During calculating Eq. (9), DNNH needs to do multiple iterations. The number of iterations T relies on the input data dimension D and data volume V, i.e., T = I1D + I2V, where I1 and I2 are a constant. In the case of fixed data volume, T mainly depends on data dimension and increases as data dimension increases. Hence, the time complexity of DNNH is O(n) = I1D + I2V, i.e., O(n)\(\approx\) O(n2) <  < O(n3).
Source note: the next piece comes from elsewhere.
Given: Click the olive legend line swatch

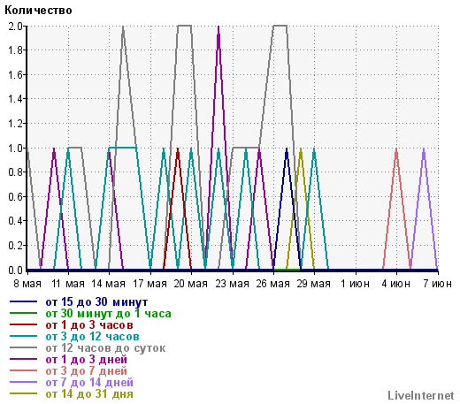Looking at the screenshot, I should pyautogui.click(x=23, y=393).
Experiments on real-world data sets

The results on real-world data sets show that the mined accuracy of DNNH outperforms nine competitors, as shown in Fig. 6. Especially, on the ultra-high dimensional data set R1 (data dimension is equal to 10,000), DNNH reaches above 71% of the mined accuracy, while the traditional methods, e.g., KNN [3], MF [14] and OC-SVM [15], almost fails on data set R1, i.e., their mined accuracy is less than 20%. Obviously, hybrid approaches and deep approaches are superior than traditional methods in terms of the mine performance. This is because deep architectures can capture low-dimensional features from high-dimensional data, so as to decrease the dimensionality of the input data.

Fig. 6
figure 6

Mining performance on real-world data sets

According to experimental results on synthetic data sets and real-world data sets, several observations can be obtained from Figs. 3, 4, 5 and 6.

  1. i.

    High dimensionality of the input data increases the complexity of data space, through fusing the probability method of sample binary-classification into deep neural networks, the hidden layers can extract these low-dimensional layered features of being used to distinguish anomalies from normal instance.

  2. ii.

    If the extracted features can represent fewer anomaly instances, this enough identify anomalies from normal classes.

  3. iii.

    On a high-dimensional space, hybrid methods consisting of deep networks and traditional methods show excellent the mined capabilities of anomalies.

  4. iv.

    The time complexity of deep detection algorithms includes the depth of network architectures and the dimensionality of input data. Usually, the data lying in a high-dimensional space is prone to a deeper network architecture to learn more meaningful features, so that the computational complexity of deep detection algorithms increases along with the number of network layers. While the computational complexity of hybrid algorithms contains the complexity of deep detection algorithms and traditional detection algorithms.

Discussion

DNNH has outstanding the mined capability for high-dimensional anomalies, so we give a detailed explanation as following. First, Eq. (8) ensures the layered characteristic of the captured low-dimensional anomaly features and low-dimensional normal features. Equation (5) reduces the probability that anomalous points are classified into the C2 classes (i.e., normal classes) during mining anomalies. Then, the kernel in Eq. (12) achieves the linear separation of the two types of captured low-dimensional features. Moreover, through learning the error function \(\Delta ({\mathbf{a}},r)\) in Eq. (9), the hypersphere allows that the captured low-dimensional features are far away from the center a of the sphere. Finally, through learning the final learning function \(\nabla (L({\mathbf{w}},{\mathbf{b}}),\Delta ({\mathbf{a}},r))\) in Eq. (14), DNNH gains these advanced results of anomaly mining upon a high-dimensional space.

Conclusion

In this work, a hybrid method is proposed for anomaly mining upon a high-dimensional space. In the proposed method, the probability deep neural network first captures the low-dimensional features from the background space. Then, the captured low-dimensional features are separated using the hypersphere, so as to realize the distinction between anomaly and normal classes. Experimental results show that the proposed method outperforms the advanced anomalous detection methods in mining ability. We demonstrate that deep neural networks can capture these desired low-dimensional layered features through fusing the probability method of sample multi-classification. Moreover, the extracted features that represent a fewer anomaly instances can sufficiently identify anomalies from normal instances. In future work, we will look at exploring anomaly detection methods targeted to irrelevant attributes interference on a high-dimensional space, i.e., how to identify the anomalies masked by irrelevant attributes on a high-dimensional space.